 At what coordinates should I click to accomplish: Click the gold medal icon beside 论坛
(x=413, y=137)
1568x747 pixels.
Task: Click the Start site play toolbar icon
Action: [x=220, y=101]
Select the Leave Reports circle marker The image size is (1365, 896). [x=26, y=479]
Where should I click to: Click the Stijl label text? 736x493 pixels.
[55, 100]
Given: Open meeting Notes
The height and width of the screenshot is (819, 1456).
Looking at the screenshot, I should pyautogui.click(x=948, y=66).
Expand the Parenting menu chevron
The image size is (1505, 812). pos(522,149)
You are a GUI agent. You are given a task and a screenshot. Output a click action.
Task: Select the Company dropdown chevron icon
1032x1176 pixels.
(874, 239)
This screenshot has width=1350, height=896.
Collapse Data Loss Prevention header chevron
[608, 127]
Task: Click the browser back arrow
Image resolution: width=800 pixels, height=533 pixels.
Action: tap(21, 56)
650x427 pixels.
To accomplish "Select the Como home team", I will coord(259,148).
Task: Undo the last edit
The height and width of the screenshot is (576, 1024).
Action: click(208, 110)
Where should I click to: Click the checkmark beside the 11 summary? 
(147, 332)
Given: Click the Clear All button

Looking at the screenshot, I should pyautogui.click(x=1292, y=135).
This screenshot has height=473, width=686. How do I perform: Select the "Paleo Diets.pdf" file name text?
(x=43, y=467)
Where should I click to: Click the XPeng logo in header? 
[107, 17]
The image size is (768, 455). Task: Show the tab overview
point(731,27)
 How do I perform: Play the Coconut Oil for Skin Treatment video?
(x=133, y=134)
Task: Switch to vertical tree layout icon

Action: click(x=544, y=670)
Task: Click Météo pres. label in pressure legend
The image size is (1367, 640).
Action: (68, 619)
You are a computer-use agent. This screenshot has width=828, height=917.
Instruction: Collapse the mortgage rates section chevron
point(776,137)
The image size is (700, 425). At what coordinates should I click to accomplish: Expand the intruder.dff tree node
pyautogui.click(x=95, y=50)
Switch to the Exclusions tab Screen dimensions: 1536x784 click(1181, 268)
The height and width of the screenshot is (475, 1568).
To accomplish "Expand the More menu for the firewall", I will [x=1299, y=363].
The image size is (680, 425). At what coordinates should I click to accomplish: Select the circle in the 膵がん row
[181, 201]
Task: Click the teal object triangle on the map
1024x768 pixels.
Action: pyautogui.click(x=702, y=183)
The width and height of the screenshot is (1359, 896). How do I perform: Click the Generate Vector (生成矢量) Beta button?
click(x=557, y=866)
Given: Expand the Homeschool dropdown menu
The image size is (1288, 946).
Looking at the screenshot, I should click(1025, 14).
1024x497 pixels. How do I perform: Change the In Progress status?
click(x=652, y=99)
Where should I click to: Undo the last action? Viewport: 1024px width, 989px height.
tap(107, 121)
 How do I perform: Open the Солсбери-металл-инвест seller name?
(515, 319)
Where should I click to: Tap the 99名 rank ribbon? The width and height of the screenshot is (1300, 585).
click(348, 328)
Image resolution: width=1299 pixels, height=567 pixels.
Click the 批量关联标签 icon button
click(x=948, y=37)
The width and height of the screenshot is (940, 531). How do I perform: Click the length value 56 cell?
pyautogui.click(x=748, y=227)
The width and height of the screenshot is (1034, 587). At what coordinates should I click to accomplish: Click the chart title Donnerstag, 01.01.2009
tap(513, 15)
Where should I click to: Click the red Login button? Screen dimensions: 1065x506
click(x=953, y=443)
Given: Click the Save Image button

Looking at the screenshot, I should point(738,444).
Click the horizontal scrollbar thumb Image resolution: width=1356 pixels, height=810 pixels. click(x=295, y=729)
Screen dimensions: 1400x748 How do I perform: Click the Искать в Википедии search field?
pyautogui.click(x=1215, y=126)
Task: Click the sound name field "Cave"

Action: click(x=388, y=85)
● ● ●
## What is being asked
For each record above, print an exact copy.

## Solved exercise
 At what coordinates should I click to accomplish: Click the gold medal icon beside 论坛
(x=413, y=137)
1568x747 pixels.
Task: Click the Start site play toolbar icon
Action: [x=220, y=101]
Select the Leave Reports circle marker The image size is (1365, 896). [x=26, y=479]
Where should I click to: Click the Stijl label text? 736x493 pixels.
[55, 100]
Given: Open meeting Notes
The height and width of the screenshot is (819, 1456).
Looking at the screenshot, I should pyautogui.click(x=948, y=66).
Expand the Parenting menu chevron
The image size is (1505, 812). pos(522,149)
You are a GUI agent. You are given a task and a screenshot. Output a click action.
Task: Select the Company dropdown chevron icon
1032x1176 pixels.
(874, 239)
This screenshot has width=1350, height=896.
Collapse Data Loss Prevention header chevron
[608, 127]
Task: Click the browser back arrow
Image resolution: width=800 pixels, height=533 pixels.
Action: tap(21, 56)
650x427 pixels.
To accomplish "Select the Como home team", I will coord(259,148).
Task: Undo the last edit
The height and width of the screenshot is (576, 1024).
Action: click(208, 110)
Where should I click to: Click the checkmark beside the 11 summary? 
(147, 332)
Given: Click the Clear All button

Looking at the screenshot, I should pyautogui.click(x=1292, y=135).
This screenshot has height=473, width=686. How do I perform: Select the "Paleo Diets.pdf" file name text?
(x=43, y=467)
Where should I click to: Click the XPeng logo in header? 
[107, 17]
The image size is (768, 455). Task: Show the tab overview
point(731,27)
 How do I perform: Play the Coconut Oil for Skin Treatment video?
(x=133, y=134)
Task: Switch to vertical tree layout icon

Action: click(x=544, y=670)
Task: Click Météo pres. label in pressure legend
The image size is (1367, 640).
Action: (68, 619)
You are a computer-use agent. This screenshot has width=828, height=917.
Instruction: Collapse the mortgage rates section chevron
point(776,137)
The image size is (700, 425). At what coordinates should I click to accomplish: Expand the intruder.dff tree node
pyautogui.click(x=95, y=50)
Switch to the Exclusions tab Screen dimensions: 1536x784 click(1181, 268)
The height and width of the screenshot is (475, 1568).
To accomplish "Expand the More menu for the firewall", I will [x=1299, y=363].
The image size is (680, 425). At what coordinates should I click to accomplish: Select the circle in the 膵がん row
[181, 201]
Task: Click the teal object triangle on the map
1024x768 pixels.
Action: pyautogui.click(x=702, y=183)
The width and height of the screenshot is (1359, 896). How do I perform: Click the Generate Vector (生成矢量) Beta button?
click(x=557, y=866)
Given: Expand the Homeschool dropdown menu
The image size is (1288, 946).
Looking at the screenshot, I should click(1025, 14).
1024x497 pixels. How do I perform: Change the In Progress status?
click(x=652, y=99)
Where should I click to: Undo the last action? Viewport: 1024px width, 989px height.
tap(107, 121)
 How do I perform: Open the Солсбери-металл-инвест seller name?
(515, 319)
Where should I click to: Tap the 99名 rank ribbon? The width and height of the screenshot is (1300, 585).
click(348, 328)
Image resolution: width=1299 pixels, height=567 pixels.
Click the 批量关联标签 icon button
click(x=948, y=37)
The width and height of the screenshot is (940, 531). How do I perform: Click the length value 56 cell?
pyautogui.click(x=748, y=227)
The width and height of the screenshot is (1034, 587). At what coordinates should I click to accomplish: Click the chart title Donnerstag, 01.01.2009
tap(513, 15)
Where should I click to: Click the red Login button? Screen dimensions: 1065x506
click(x=953, y=443)
Given: Click the Save Image button

Looking at the screenshot, I should point(738,444).
Click the horizontal scrollbar thumb Image resolution: width=1356 pixels, height=810 pixels. click(x=295, y=729)
Screen dimensions: 1400x748 How do I perform: Click the Искать в Википедии search field?
pyautogui.click(x=1215, y=126)
Task: Click the sound name field "Cave"

Action: click(x=388, y=85)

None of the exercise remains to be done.